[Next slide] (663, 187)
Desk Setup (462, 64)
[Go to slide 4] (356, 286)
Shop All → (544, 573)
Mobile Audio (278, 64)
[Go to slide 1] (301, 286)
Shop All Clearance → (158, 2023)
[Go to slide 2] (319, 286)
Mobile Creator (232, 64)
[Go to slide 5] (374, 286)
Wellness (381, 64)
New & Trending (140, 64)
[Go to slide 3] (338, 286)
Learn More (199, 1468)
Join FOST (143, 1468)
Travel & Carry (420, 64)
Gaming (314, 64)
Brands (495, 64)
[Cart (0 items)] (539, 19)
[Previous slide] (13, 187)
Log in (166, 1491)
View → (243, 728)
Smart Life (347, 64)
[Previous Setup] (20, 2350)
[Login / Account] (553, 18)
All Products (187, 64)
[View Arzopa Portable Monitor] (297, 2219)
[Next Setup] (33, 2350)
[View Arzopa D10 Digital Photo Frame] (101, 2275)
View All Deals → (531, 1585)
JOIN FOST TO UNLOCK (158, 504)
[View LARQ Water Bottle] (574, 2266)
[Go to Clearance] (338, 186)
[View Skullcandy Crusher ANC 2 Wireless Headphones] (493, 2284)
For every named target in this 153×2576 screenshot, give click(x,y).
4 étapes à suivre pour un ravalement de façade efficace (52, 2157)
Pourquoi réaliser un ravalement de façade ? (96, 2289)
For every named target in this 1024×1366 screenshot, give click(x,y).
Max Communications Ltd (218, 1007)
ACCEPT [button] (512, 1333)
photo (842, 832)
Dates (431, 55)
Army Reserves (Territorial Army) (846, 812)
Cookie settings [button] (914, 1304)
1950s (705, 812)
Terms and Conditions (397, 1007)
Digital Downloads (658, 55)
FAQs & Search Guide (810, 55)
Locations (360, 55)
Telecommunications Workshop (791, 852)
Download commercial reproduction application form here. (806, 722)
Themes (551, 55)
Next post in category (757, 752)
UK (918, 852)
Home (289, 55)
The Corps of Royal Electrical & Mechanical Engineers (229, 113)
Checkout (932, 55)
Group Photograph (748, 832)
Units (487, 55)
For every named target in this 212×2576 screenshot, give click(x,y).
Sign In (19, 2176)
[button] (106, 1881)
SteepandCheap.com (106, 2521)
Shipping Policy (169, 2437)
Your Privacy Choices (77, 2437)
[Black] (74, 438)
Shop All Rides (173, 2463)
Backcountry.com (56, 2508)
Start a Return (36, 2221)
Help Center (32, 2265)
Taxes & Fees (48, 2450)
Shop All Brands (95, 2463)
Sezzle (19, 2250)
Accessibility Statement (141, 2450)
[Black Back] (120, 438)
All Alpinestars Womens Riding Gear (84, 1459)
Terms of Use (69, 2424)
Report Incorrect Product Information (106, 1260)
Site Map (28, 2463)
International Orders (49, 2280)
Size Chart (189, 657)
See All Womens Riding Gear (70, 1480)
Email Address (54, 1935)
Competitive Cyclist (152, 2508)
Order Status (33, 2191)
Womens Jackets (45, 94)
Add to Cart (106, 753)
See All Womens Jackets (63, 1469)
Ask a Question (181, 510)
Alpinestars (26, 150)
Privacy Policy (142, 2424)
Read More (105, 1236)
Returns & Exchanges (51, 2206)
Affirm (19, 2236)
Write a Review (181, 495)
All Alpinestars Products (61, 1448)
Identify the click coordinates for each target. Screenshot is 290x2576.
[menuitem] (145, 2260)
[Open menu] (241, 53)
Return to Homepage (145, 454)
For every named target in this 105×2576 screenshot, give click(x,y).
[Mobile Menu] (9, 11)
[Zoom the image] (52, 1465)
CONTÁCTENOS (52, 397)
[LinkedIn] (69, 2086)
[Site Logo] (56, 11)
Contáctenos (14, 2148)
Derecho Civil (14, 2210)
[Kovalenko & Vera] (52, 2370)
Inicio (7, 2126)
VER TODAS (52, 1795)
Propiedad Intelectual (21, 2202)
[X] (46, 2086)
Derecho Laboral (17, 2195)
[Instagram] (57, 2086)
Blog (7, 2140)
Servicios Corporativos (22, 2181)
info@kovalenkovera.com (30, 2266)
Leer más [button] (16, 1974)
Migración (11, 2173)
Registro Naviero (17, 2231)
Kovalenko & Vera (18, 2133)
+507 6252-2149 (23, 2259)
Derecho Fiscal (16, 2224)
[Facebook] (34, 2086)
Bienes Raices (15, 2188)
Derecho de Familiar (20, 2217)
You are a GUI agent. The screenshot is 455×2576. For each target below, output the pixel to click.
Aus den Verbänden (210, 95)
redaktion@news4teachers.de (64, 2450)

________________

PROBLEM DETAILS:
Give the records again, complete and exact.

ANSWER BELOW:
[Next slide] (663, 187)
Desk Setup (462, 64)
[Go to slide 4] (356, 286)
Shop All → (544, 573)
Mobile Audio (278, 64)
[Go to slide 1] (301, 286)
Shop All Clearance → (158, 2023)
[Go to slide 2] (319, 286)
Mobile Creator (232, 64)
[Go to slide 5] (374, 286)
Wellness (381, 64)
New & Trending (140, 64)
[Go to slide 3] (338, 286)
Learn More (199, 1468)
Join FOST (143, 1468)
Travel & Carry (420, 64)
Gaming (314, 64)
Brands (495, 64)
[Cart (0 items)] (539, 19)
[Previous slide] (13, 187)
Log in (166, 1491)
View → (243, 728)
Smart Life (347, 64)
[Previous Setup] (20, 2350)
[Login / Account] (553, 18)
All Products (187, 64)
[View Arzopa Portable Monitor] (297, 2219)
[Next Setup] (33, 2350)
[View Arzopa D10 Digital Photo Frame] (101, 2275)
View All Deals → (531, 1585)
JOIN FOST TO UNLOCK (158, 504)
[View LARQ Water Bottle] (574, 2266)
[Go to Clearance] (338, 186)
[View Skullcandy Crusher ANC 2 Wireless Headphones] (493, 2284)
For every named target in this 153×2576 screenshot, give click(x,y).
4 étapes à suivre pour un ravalement de façade efficace (52, 2157)
Pourquoi réaliser un ravalement de façade ? (96, 2289)
For every named target in this 1024×1366 screenshot, give click(x,y).
Max Communications Ltd (218, 1007)
ACCEPT [button] (512, 1333)
photo (842, 832)
Dates (431, 55)
Army Reserves (Territorial Army) (846, 812)
Cookie settings [button] (914, 1304)
1950s (705, 812)
Terms and Conditions (397, 1007)
Digital Downloads (658, 55)
FAQs & Search Guide (810, 55)
Locations (360, 55)
Telecommunications Workshop (791, 852)
Download commercial reproduction application form here. (806, 722)
Themes (551, 55)
Next post in category (757, 752)
UK (918, 852)
Home (289, 55)
The Corps of Royal Electrical & Mechanical Engineers (229, 113)
Checkout (932, 55)
Group Photograph (748, 832)
Units (487, 55)
For every named target in this 212×2576 screenshot, give click(x,y).
Sign In (19, 2176)
[button] (106, 1881)
SteepandCheap.com (106, 2521)
Shipping Policy (169, 2437)
Your Privacy Choices (77, 2437)
[Black] (74, 438)
Shop All Rides (173, 2463)
Backcountry.com (56, 2508)
Start a Return (36, 2221)
Help Center (32, 2265)
Taxes & Fees (48, 2450)
Shop All Brands (95, 2463)
Sezzle (19, 2250)
Accessibility Statement (141, 2450)
[Black Back] (120, 438)
All Alpinestars Womens Riding Gear (84, 1459)
Terms of Use (69, 2424)
Report Incorrect Product Information (106, 1260)
Site Map (28, 2463)
International Orders (49, 2280)
Size Chart (189, 657)
See All Womens Riding Gear (70, 1480)
Email Address (54, 1935)
Competitive Cyclist (152, 2508)
Order Status (33, 2191)
Womens Jackets (45, 94)
Add to Cart (106, 753)
See All Womens Jackets (63, 1469)
Ask a Question (181, 510)
Alpinestars (26, 150)
Privacy Policy (142, 2424)
Read More (105, 1236)
Returns & Exchanges (51, 2206)
Affirm (19, 2236)
Write a Review (181, 495)
All Alpinestars Products (61, 1448)
Identify the click coordinates for each target. Screenshot is 290x2576.
[menuitem] (145, 2260)
[Open menu] (241, 53)
Return to Homepage (145, 454)
For every named target in this 105×2576 screenshot, give click(x,y).
[Mobile Menu] (9, 11)
[Zoom the image] (52, 1465)
CONTÁCTENOS (52, 397)
[LinkedIn] (69, 2086)
[Site Logo] (56, 11)
Contáctenos (14, 2148)
Derecho Civil (14, 2210)
[Kovalenko & Vera] (52, 2370)
Inicio (7, 2126)
VER TODAS (52, 1795)
Propiedad Intelectual (21, 2202)
[X] (46, 2086)
Derecho Laboral (17, 2195)
[Instagram] (57, 2086)
Blog (7, 2140)
Servicios Corporativos (22, 2181)
info@kovalenkovera.com (30, 2266)
Leer más [button] (16, 1974)
Migración (11, 2173)
Registro Naviero (17, 2231)
Kovalenko & Vera (18, 2133)
+507 6252-2149 (23, 2259)
Derecho Fiscal (16, 2224)
[Facebook] (34, 2086)
Bienes Raices (15, 2188)
Derecho de Familiar (20, 2217)
You are a GUI agent. The screenshot is 455×2576. For each target below, output the pixel to click.
Aus den Verbänden (210, 95)
redaktion@news4teachers.de (64, 2450)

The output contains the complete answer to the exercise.